--- LISTED RECORDS Enclosed Below ---

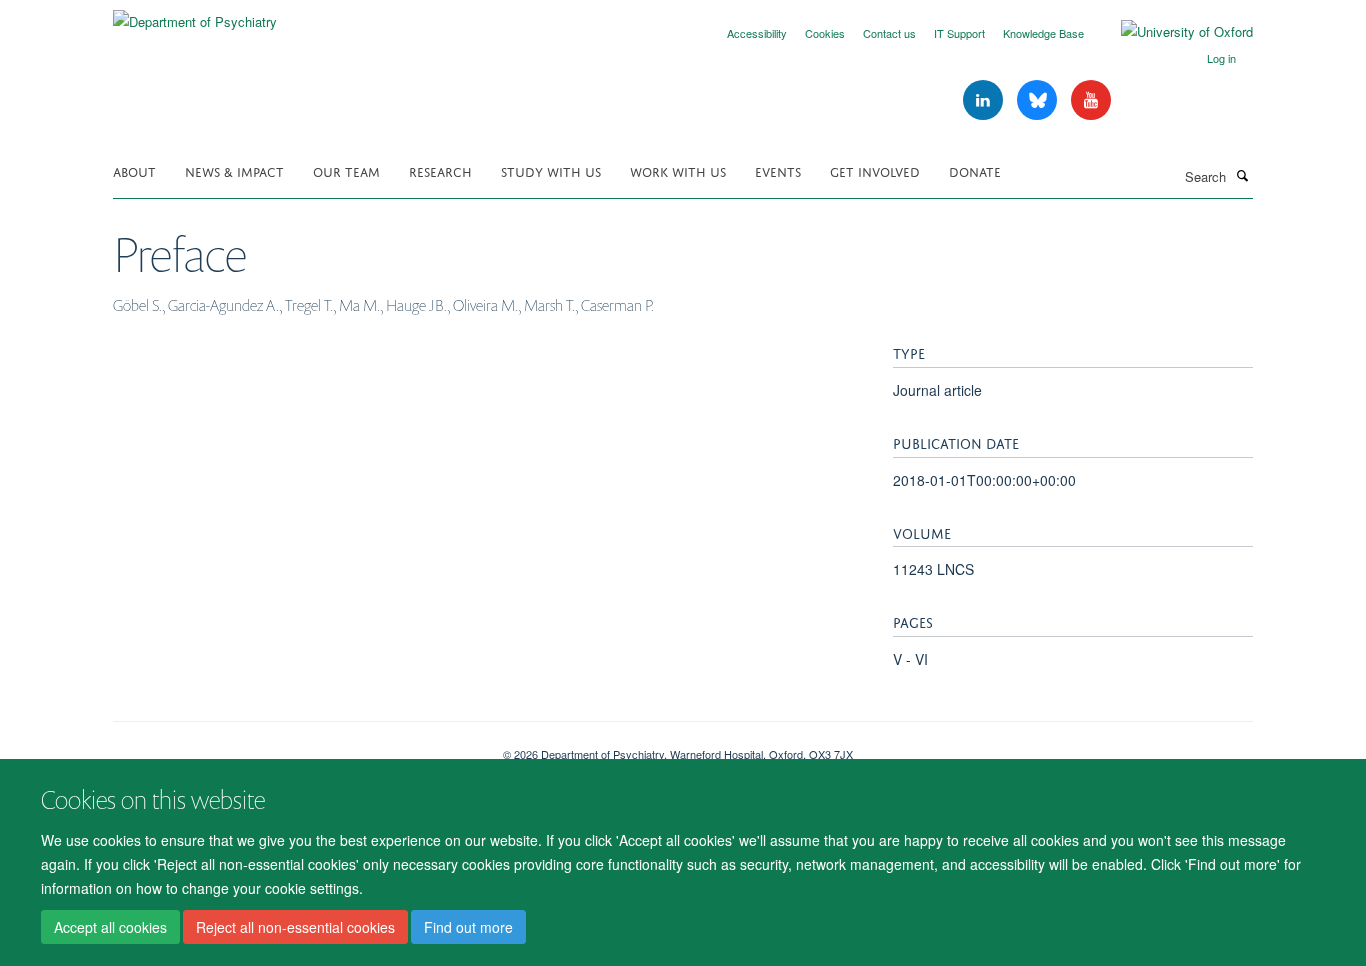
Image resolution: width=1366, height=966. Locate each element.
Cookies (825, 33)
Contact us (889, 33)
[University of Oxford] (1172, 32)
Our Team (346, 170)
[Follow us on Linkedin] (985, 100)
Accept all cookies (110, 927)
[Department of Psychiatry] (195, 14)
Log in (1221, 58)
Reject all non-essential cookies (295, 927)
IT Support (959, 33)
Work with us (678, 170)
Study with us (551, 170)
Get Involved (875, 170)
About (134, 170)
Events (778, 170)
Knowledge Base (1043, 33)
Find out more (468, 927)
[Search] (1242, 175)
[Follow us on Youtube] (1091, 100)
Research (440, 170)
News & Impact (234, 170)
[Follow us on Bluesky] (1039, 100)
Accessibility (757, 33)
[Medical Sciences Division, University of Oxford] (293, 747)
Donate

--- End of Enclosed LISTED RECORDS ---
--- LISTED RECORDS Enclosed Below ---

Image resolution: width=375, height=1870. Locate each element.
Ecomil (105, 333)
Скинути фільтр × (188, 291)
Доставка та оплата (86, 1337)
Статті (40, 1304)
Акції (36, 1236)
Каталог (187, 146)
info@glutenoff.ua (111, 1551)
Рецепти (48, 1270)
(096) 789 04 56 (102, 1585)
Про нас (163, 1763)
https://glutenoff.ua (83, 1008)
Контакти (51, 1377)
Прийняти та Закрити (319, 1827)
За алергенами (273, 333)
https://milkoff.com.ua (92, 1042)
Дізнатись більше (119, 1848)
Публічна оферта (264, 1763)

--- End of Enclosed LISTED RECORDS ---

* [YOUR TASK]:
When the word "Follow" shows up in a line of the entries, report that line.

* [ANSWER TO THIS PROBLEM]:
[Follow us on Linkedin] (985, 100)
[Follow us on Youtube] (1091, 100)
[Follow us on Bluesky] (1039, 100)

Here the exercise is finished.